Exercise instructions: The entries below are to be written out exactly, with no images included.

Records excerpted from a collection:
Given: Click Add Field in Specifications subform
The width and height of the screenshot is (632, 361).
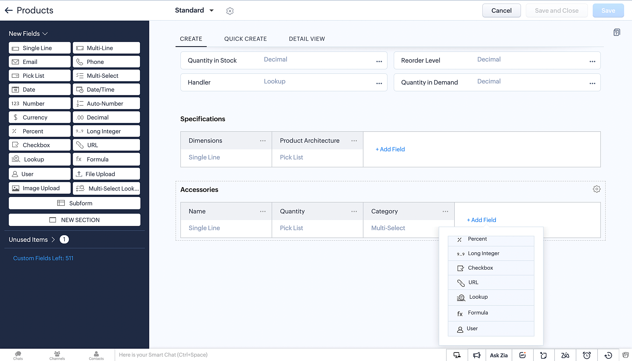Looking at the screenshot, I should (x=390, y=149).
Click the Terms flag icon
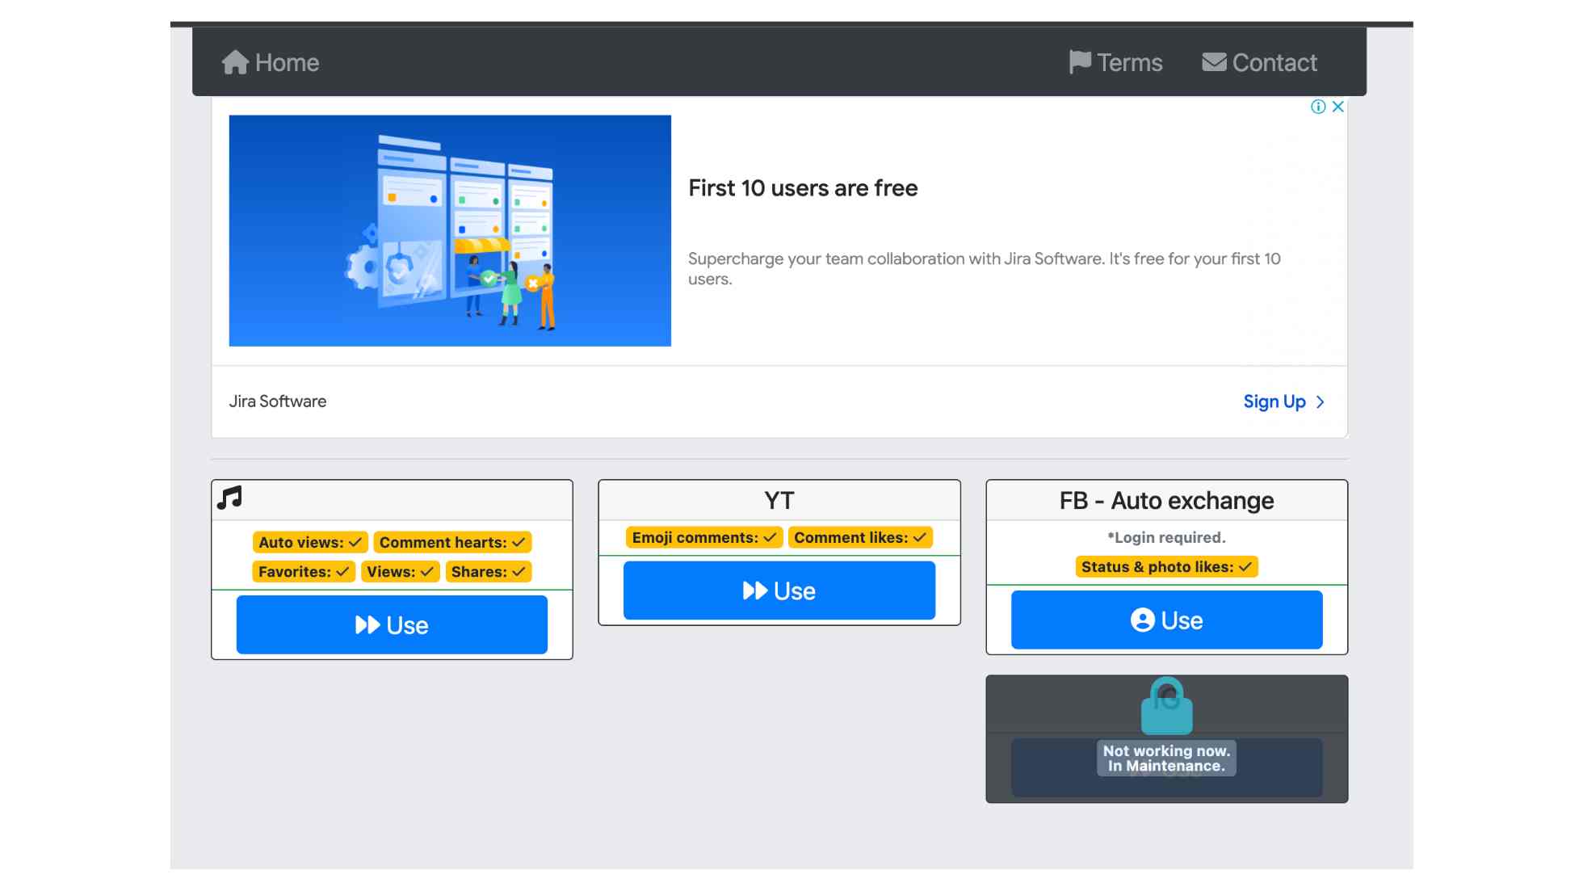This screenshot has height=891, width=1583. point(1079,62)
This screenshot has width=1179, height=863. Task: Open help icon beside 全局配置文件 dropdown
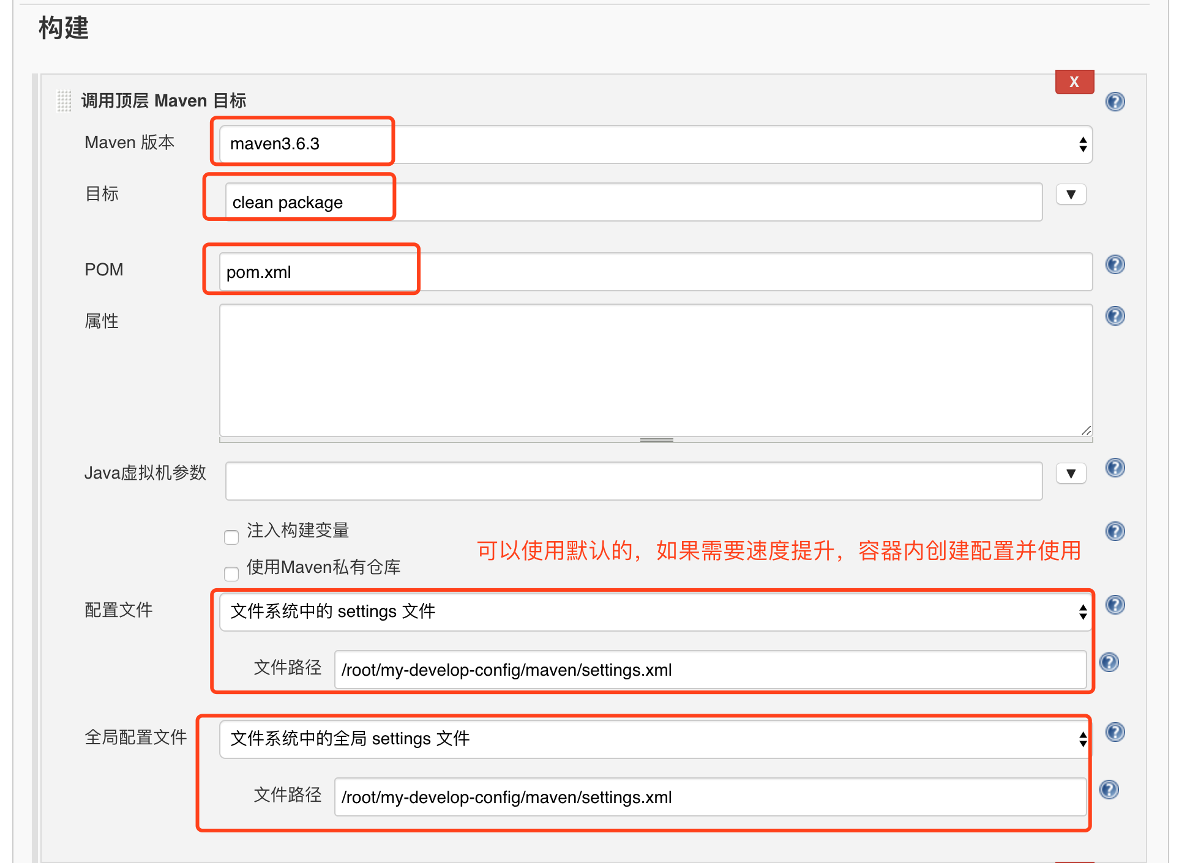[x=1115, y=732]
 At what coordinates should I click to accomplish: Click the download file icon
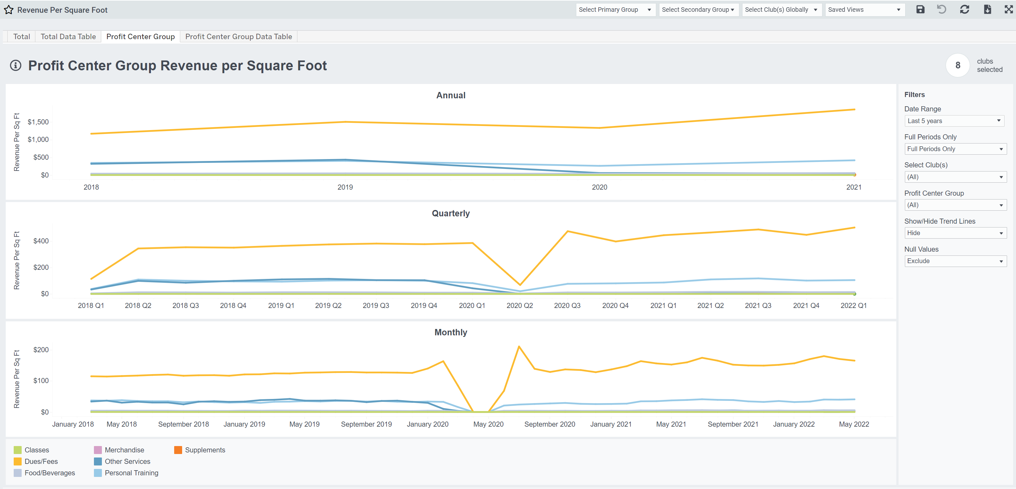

Solution below:
Given: Click Add Field in Specifications subform
The width and height of the screenshot is (632, 361).
Looking at the screenshot, I should (x=390, y=149).
Click the Terms flag icon
This screenshot has height=891, width=1583. point(1079,62)
This screenshot has width=1179, height=863. Task: Open help icon beside 全局配置文件 dropdown
[x=1115, y=732]
 At what coordinates should I click to accomplish: Click the download file icon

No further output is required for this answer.